A careful analysis of the late medieval style of chiseling led to the conclusion that the sign was undoubtedly a Chinese comment on the tree of the Cross, inscribed here around 1421 by a secret detachment of Admiral Zheng He’s adventurous fleet.

Before leaving from China, Zheng He did not yet know about the existence of Mallorca.

The discovery of such an obvious connection between Sineu and China made us investigate further back. And the immediate question was the etymology of the name of Sineu.
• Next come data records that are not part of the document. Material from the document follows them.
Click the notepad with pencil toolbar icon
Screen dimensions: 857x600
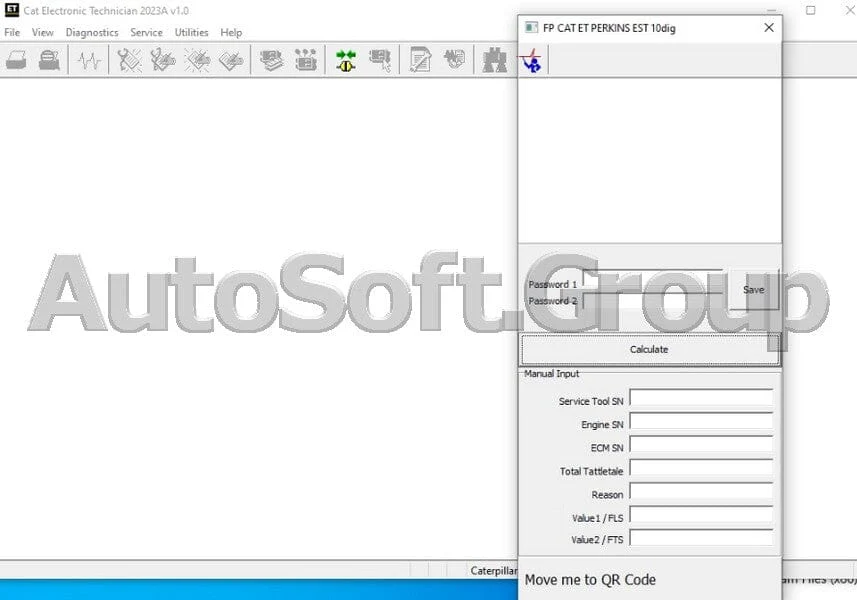[x=420, y=61]
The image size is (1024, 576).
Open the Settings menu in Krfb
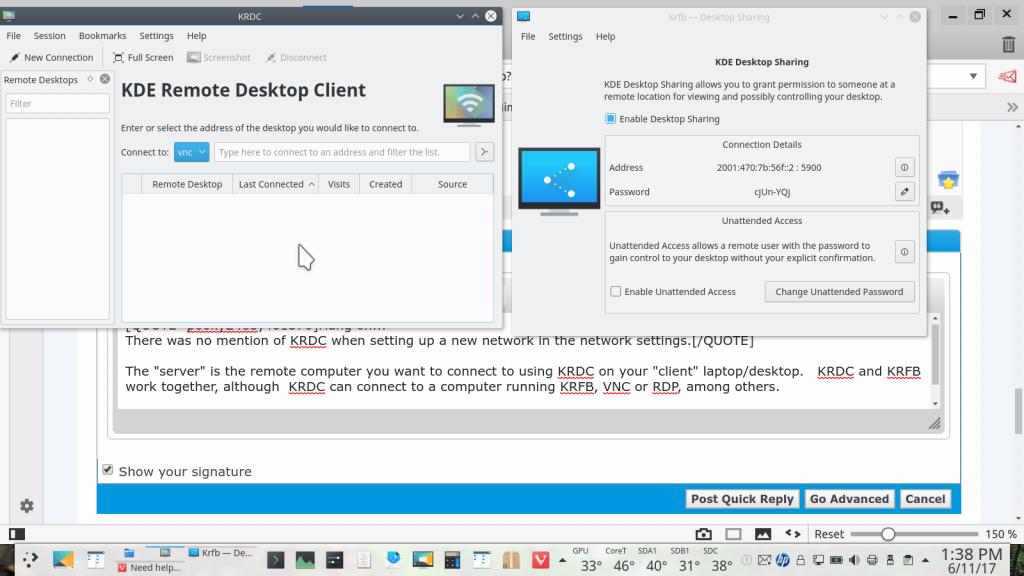pyautogui.click(x=565, y=36)
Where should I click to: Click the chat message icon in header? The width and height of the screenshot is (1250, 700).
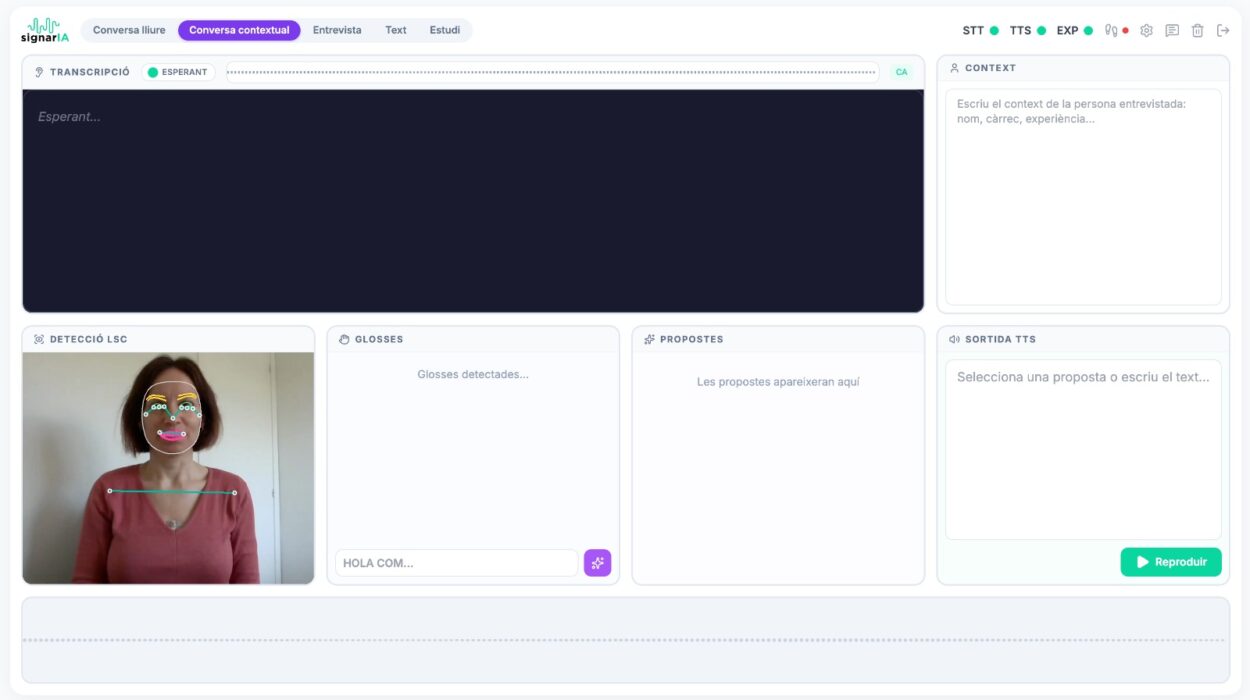(x=1172, y=30)
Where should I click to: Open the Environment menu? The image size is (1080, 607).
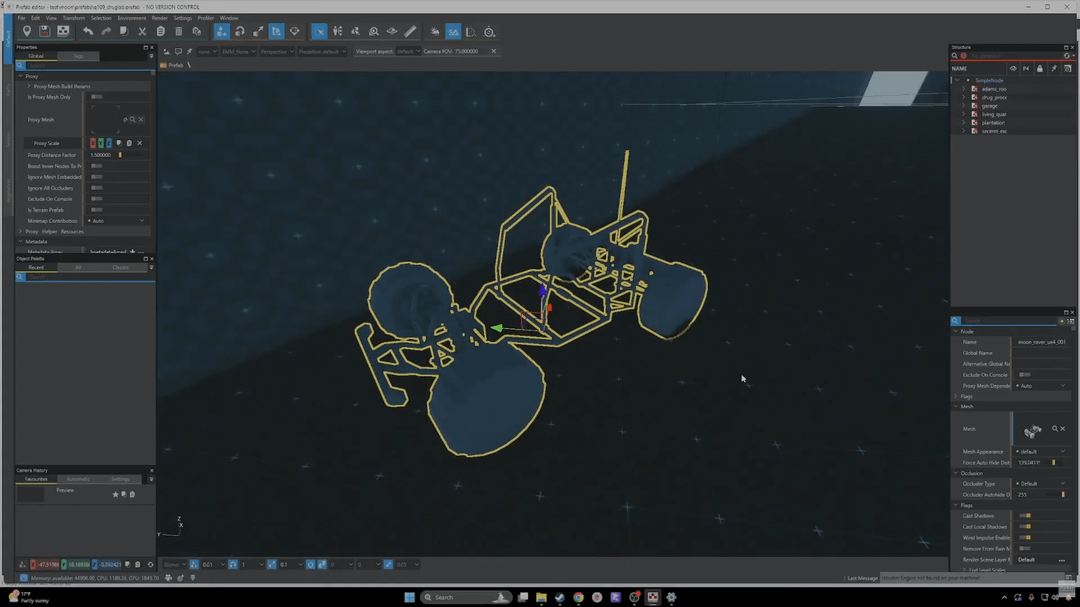tap(131, 18)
This place name must refer to a forgotten Chinese foundation (sinium) whose memory was lost in time, but some of those early settlers were careful enough to leave a sign for their compatriots eventually coming after them, a sign which, being unexpected and incomprehensible for the outsiders, would easily escape the notice and raise no suspicions.

Then we discovered that the etymology of Sineu has never been clear. It seems that a bad reading of Pliny confused the scholars of the 18th and 19th century who wanted to see in Sineu the ancient “Cinium” mentioned as a Roman city somewhere in Mallorca. We have consulted the Gabinet d’Onomàstica at the Universitat de les Illes Balears which has also confirmed the uncertain origin of the name. The name was documented in the 13th century in four different versions: Sixneu (1231), Xisneu (1231), Sisneu (1247) and Xineu (1287). The somewhat convoluted explanation was that, once we reject the old Plinian hypothesis, the name may derive from Jijnau, coming in its turn from the Arabic J.jnu which is akin to the words Janâwa, Ganâwa and Qinâwa. The double jim represents one of those vacillating ‘g’ sounds in the Saharan Africa. Janâwa/Ganâwa is the Arabized form of the Berber Ignawen – plural: agnau – originally meaning ‘mule’ and by chromatic relationship also ‘black’. The variant Jinnawi/Qinnawi was also known in Moorish al-Andalus in the meaning of “Ethiopian”. The derivation of the vacillant Catalan version Xisneu/Sixneu and later Sineu from the above form Jijnau is perfectly defensible.

All right. After this complicate explanation we are completely convinced that Sineu / Sinium was founded by the Chinese who kept visiting it in the course of its history. And maybe a secret system of signs is placed on the walls of the town to prepare the way of the reconquista.